══ TEXT PASSAGE

I already figured that the Cell in the PS3 would be different than the ones in the servers, knowing that the PS3 version would have one SPE deactivated, and one dedicated to the OS (which they are probably using all eight anyways). But given that, then PS3 cell should be evenly matched with the single-cell from a server workstation, right? What's the PS3 version juicing up on? I thought the PS3 Cell was the same as the server one.... how is it more powerfull?
Siraris
10-18-2006, 06:50 AM
huh... interesting bit of news here: In the 'results' slide, there are three cell numbers: Single-cell, Dual-cell, and PS3-cell. Now the Single-cell and PS3-cell should be about the same, but it shows that the PS3 cell outperforms the single-cell in every benchmark.
I already figured that the Cell in the PS3 would be different than the ones in the servers, knowing that the PS3 version would have one SPE deactivated, and one dedicated to the OS (which they are probably using all eight anyways). But given that, then PS3 cell should be evenly matched with the single-cell from a server workstation, right? What's the PS3 version juicing up on? I thought the PS3 Cell was the same as the server one.... how is it more powerfull?

════
══ SUPPLIED MATERIAL

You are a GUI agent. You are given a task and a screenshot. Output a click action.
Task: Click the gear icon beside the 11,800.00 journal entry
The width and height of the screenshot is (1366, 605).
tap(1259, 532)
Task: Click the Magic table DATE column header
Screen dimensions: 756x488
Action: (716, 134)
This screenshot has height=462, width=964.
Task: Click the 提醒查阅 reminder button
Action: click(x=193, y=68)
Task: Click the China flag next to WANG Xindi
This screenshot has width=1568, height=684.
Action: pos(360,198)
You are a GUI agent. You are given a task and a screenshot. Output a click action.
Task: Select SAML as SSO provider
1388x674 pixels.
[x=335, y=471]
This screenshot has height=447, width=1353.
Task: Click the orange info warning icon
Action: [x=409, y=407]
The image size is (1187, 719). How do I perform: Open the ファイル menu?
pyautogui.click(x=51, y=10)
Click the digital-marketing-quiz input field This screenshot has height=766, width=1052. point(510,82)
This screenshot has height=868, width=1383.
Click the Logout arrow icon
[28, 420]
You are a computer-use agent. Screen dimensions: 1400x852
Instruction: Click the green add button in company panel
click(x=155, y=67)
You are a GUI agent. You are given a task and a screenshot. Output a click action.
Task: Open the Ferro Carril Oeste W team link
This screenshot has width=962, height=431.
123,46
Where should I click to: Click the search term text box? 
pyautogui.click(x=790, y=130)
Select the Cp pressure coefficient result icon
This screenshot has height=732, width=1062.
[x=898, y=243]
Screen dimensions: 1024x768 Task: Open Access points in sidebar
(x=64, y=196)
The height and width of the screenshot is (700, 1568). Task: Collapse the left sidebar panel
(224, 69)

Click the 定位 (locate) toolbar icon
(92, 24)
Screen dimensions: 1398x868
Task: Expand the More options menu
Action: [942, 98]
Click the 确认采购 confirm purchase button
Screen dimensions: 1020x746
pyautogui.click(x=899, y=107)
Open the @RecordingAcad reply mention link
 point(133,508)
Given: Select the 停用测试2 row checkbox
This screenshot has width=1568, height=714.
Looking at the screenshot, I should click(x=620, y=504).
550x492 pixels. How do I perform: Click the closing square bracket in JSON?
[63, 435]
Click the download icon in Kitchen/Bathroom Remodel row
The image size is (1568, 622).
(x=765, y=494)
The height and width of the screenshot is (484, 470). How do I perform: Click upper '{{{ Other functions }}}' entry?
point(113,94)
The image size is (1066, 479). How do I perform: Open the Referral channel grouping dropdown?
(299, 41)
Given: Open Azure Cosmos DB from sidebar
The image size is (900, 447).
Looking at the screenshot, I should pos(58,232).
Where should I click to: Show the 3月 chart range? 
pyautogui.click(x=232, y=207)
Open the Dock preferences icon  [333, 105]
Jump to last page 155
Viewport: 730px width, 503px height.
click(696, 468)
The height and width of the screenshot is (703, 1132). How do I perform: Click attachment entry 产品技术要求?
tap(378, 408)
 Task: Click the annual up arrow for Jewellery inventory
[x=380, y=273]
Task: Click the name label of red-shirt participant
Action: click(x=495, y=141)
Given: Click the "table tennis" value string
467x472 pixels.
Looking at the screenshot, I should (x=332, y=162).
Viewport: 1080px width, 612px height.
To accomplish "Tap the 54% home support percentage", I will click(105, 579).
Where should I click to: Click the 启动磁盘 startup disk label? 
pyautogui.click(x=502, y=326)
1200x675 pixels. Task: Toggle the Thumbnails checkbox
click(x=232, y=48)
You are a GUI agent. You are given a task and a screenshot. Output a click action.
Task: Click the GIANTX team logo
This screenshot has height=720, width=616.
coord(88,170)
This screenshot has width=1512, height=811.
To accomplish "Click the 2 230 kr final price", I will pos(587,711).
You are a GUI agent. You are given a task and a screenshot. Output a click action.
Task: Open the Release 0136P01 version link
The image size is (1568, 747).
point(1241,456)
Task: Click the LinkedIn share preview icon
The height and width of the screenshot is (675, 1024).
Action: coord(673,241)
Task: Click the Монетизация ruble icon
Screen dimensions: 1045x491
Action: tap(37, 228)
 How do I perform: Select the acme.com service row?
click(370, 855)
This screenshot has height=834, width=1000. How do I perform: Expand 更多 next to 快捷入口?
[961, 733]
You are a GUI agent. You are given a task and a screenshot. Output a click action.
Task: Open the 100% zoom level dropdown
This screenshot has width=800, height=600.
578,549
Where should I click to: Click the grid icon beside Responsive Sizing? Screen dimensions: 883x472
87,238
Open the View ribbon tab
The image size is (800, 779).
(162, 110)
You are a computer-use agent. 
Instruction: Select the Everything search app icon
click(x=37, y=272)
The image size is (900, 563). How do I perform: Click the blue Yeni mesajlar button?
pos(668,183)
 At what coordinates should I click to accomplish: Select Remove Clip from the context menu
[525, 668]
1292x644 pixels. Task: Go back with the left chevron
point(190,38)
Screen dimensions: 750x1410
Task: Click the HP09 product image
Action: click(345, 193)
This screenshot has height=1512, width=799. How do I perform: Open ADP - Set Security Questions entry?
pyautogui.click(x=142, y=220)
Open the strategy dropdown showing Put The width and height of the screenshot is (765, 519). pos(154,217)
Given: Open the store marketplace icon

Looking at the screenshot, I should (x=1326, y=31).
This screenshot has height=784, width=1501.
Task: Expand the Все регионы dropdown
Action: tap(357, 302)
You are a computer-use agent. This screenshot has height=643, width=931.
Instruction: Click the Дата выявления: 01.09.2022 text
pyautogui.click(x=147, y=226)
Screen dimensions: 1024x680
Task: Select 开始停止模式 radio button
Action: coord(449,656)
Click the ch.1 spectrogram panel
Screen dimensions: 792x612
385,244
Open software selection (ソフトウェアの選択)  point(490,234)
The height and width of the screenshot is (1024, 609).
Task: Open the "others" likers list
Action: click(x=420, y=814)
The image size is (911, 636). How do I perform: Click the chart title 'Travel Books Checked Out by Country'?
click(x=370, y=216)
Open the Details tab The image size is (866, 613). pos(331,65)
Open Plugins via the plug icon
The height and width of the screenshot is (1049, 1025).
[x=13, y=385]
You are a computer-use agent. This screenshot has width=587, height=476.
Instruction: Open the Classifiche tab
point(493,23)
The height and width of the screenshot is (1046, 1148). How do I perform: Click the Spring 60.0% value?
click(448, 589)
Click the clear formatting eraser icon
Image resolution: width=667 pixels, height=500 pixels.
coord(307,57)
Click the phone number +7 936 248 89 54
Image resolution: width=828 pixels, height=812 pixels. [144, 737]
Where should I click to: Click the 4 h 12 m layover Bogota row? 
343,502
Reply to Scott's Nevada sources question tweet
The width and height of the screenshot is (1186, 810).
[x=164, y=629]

════

- WHAT IS BEING ASKED: Translate this sentence from the forum thread on the PS3 Cell into Spanish: "Now the Single-cell and PS3-cell should be about the same, but it shows that the PS3 cell outperforms the single-cell in every benchmark."

- TASK OUTPUT: Ahora bien, el Single-cell y el PS3-cell deberían ser más o menos iguales, pero se muestra que el Cell de la PS3 supera al Single-cell en todas las pruebas de rendimiento.